Yhc/TMR

From HaskellWiki
Jump to navigation Jump to search

Authors: Neil Mitchell, Tom Shackell, Dimitry Golubovsky

This is a draft of the Yhc TMR article, deadline April 13th. It isn't intended as a wiki article beyond the listed authors (although if you want to fix some spelling, we don't mind!). If you are interested in helping email the Yhc list.

The beginning

In the beginning there was the nhc compiler, which had a number of issues. We fixed some of them.

Author: Tom/Neil/Andrew

How we started up Yhc, this is the section that would have been in the History of Haskell paper if they had done a Yhc section :)

Include the transition from CVS -> york Darcs -> haskell.org Darcs

Portability concerns

From the beginning portability was a prime concern, while the original nhc was only running on Linux v old.old, and never Windows, Yhc was fully portable by design.

Author: Tom, Andrew

Why portability is such a concern, details of our ports system. Include our scons architecture, buildbot system etc. Mention that Yhc runs under Hugs, and indeed some of the developers use Hugs.


Yhc.Core

Yhc.Core is one of our most successful libraries to date. The original nhc compiler used an intermediate core language called PosLambda – a basic lambda calculus extended with positional information. Although the language was very similar to a subset of Haskell, it wasn’t the same. In particular there were unusual constructs such as FatBar, and all names were stored in a symbol table.

Rather than attempt to change the PosLambda language, a task that would have been decidedly painful, we chose instead to write a Core language from scratch, being inspired by both PosLambda and GHC Core. We then wrote a converter from PosLambda to Yhc.Core.

In particular our idealised Core language differs from GHC Core in a number of ways:

  • Untyped – originally this was a restriction of PosLambda, but now some of us see this as a feature (others still see this as a bug).
  • Syntactically a subset of Haskell.
  • Minimal name mangling.

All these features combine to create a Core language which resembles Haskell much more than Core languages in other Haskell compilers. This very low barrier to entry means that with merely the Haddock description of our abstract syntax tree, most Haskell programmers can feel at home with relatively little effort.

> Given problem 1:
Repeat the part of the Yhc wiki page that begins at the words "From the beginning" and stops after "developers use Hugs.", keeping the wording unchanged.

> Dataset:

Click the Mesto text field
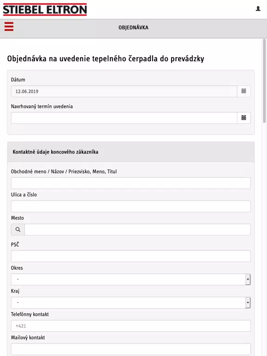Image resolution: width=267 pixels, height=356 pixels. tap(138, 229)
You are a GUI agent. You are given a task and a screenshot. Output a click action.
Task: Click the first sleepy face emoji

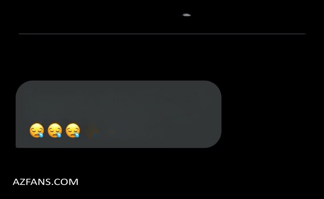37,130
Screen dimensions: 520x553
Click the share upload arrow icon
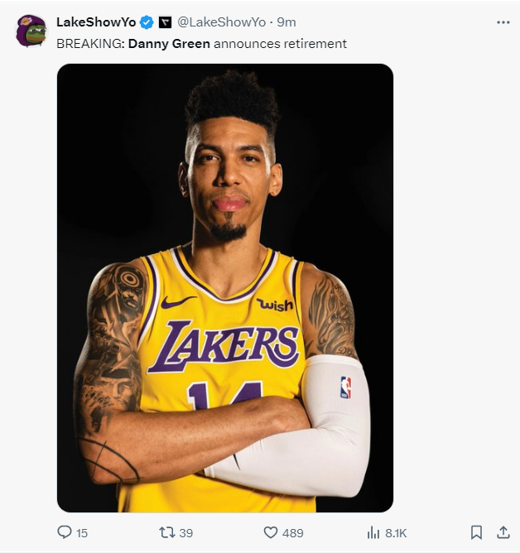click(503, 532)
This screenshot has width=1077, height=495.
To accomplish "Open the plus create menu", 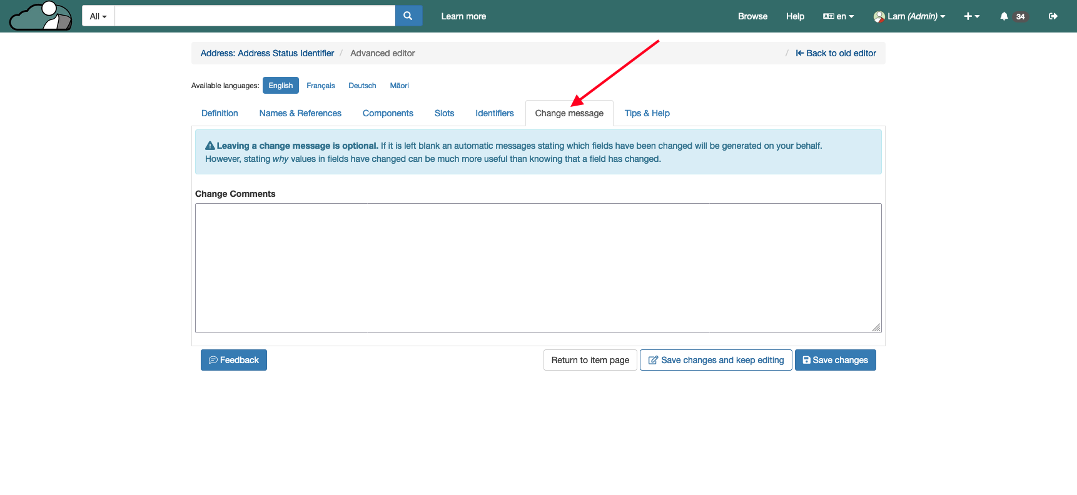I will [x=971, y=16].
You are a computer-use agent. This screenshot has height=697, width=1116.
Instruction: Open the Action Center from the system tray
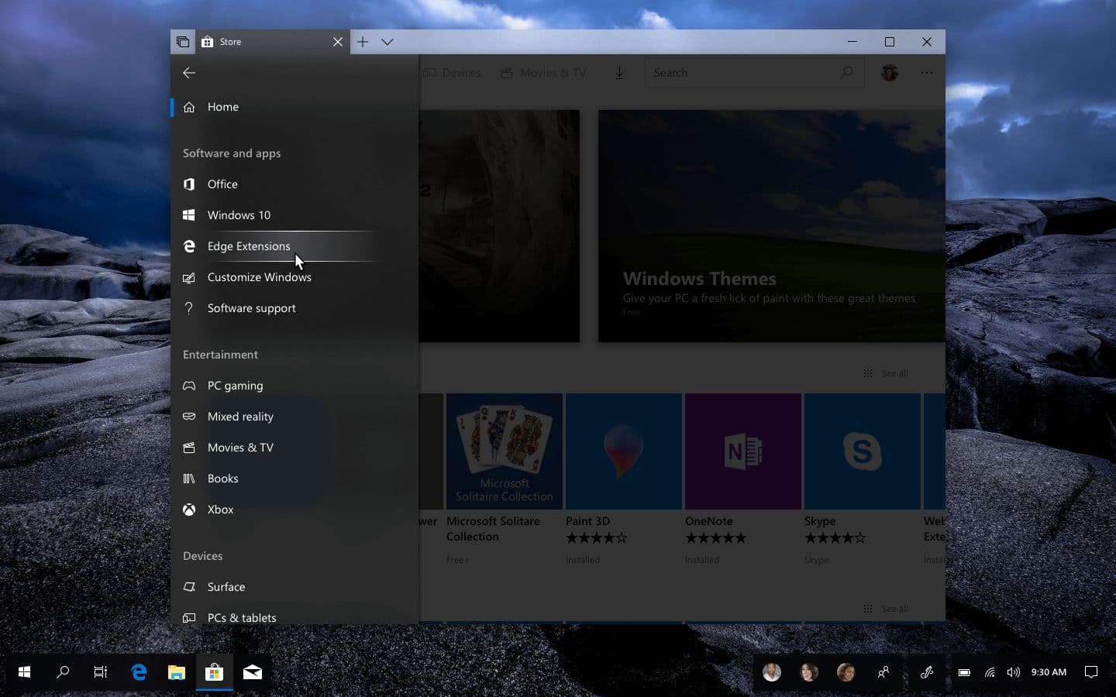(1091, 673)
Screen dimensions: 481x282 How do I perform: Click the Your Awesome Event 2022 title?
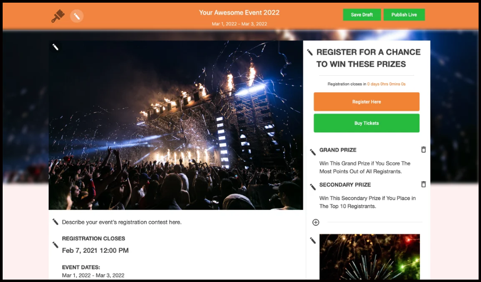pos(239,13)
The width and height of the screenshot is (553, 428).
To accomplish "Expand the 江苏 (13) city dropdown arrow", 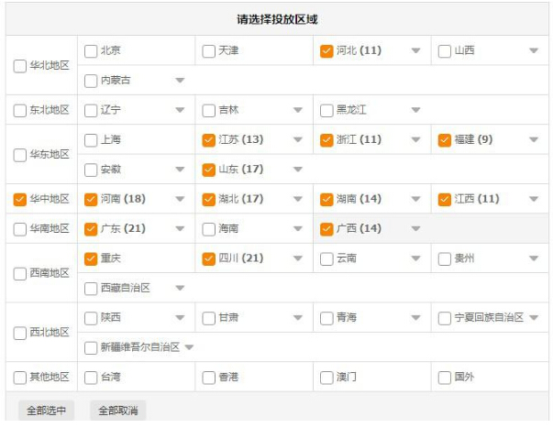I will click(297, 140).
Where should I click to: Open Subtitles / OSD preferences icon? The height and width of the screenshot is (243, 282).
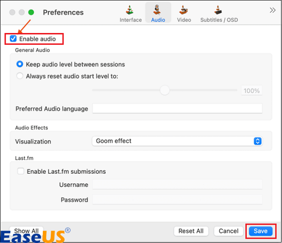[218, 10]
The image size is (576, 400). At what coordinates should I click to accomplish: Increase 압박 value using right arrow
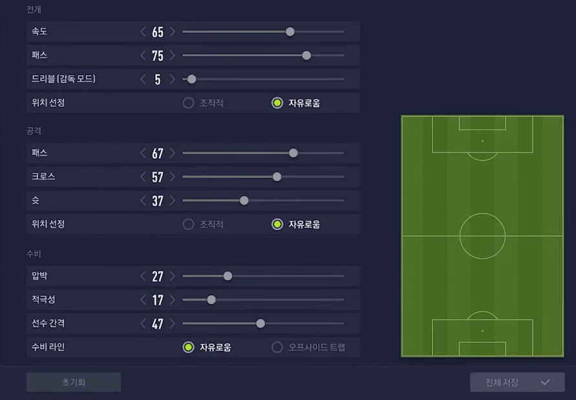click(x=173, y=276)
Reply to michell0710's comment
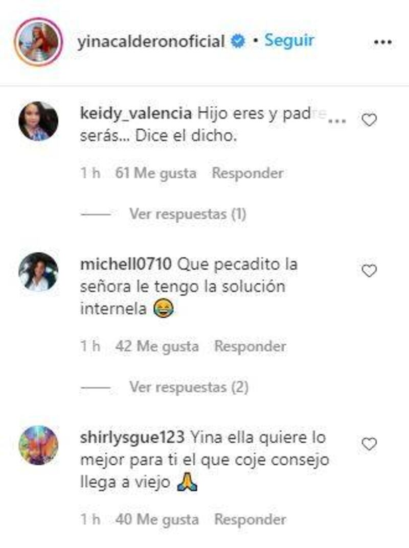 (250, 346)
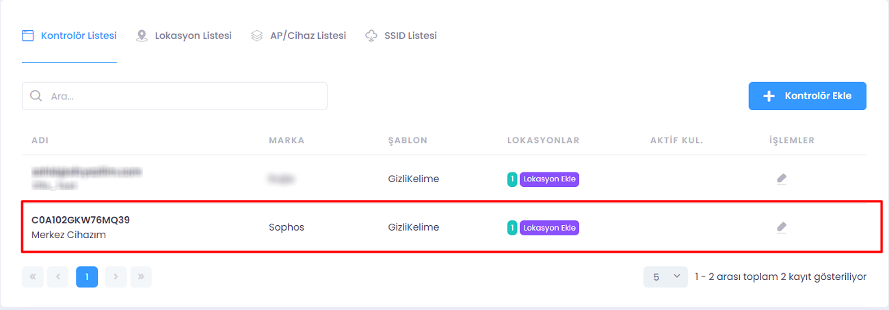Viewport: 889px width, 310px height.
Task: Switch to the Lokasyon Listesi tab
Action: coord(193,36)
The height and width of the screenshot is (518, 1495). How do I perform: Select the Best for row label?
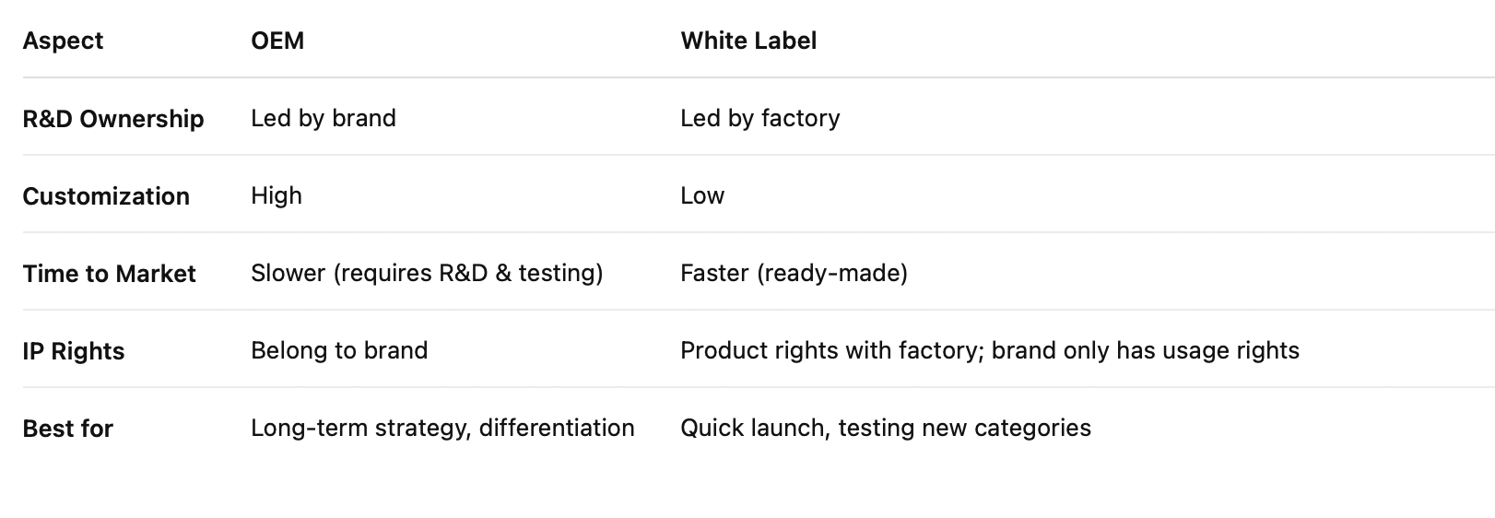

> Given problem 2:
Gather every line of the records that contains the word "icon".

> Final answer 1:
From the beginning portability was a prime concern, while the original nhc was only running on Linux v old.old, and never Windows, Yhc was fully portable by design.

Author: Tom, Andrew

Why portability is such a concern, details of our ports system. Include our scons architecture, buildbot system etc. Mention that Yhc runs under Hugs, and indeed some of the developers use Hugs.

> Final answer 2:
Click the share upload arrow icon
Where should I click to: Open Subtitles / OSD preferences icon? The height and width of the screenshot is (243, 282).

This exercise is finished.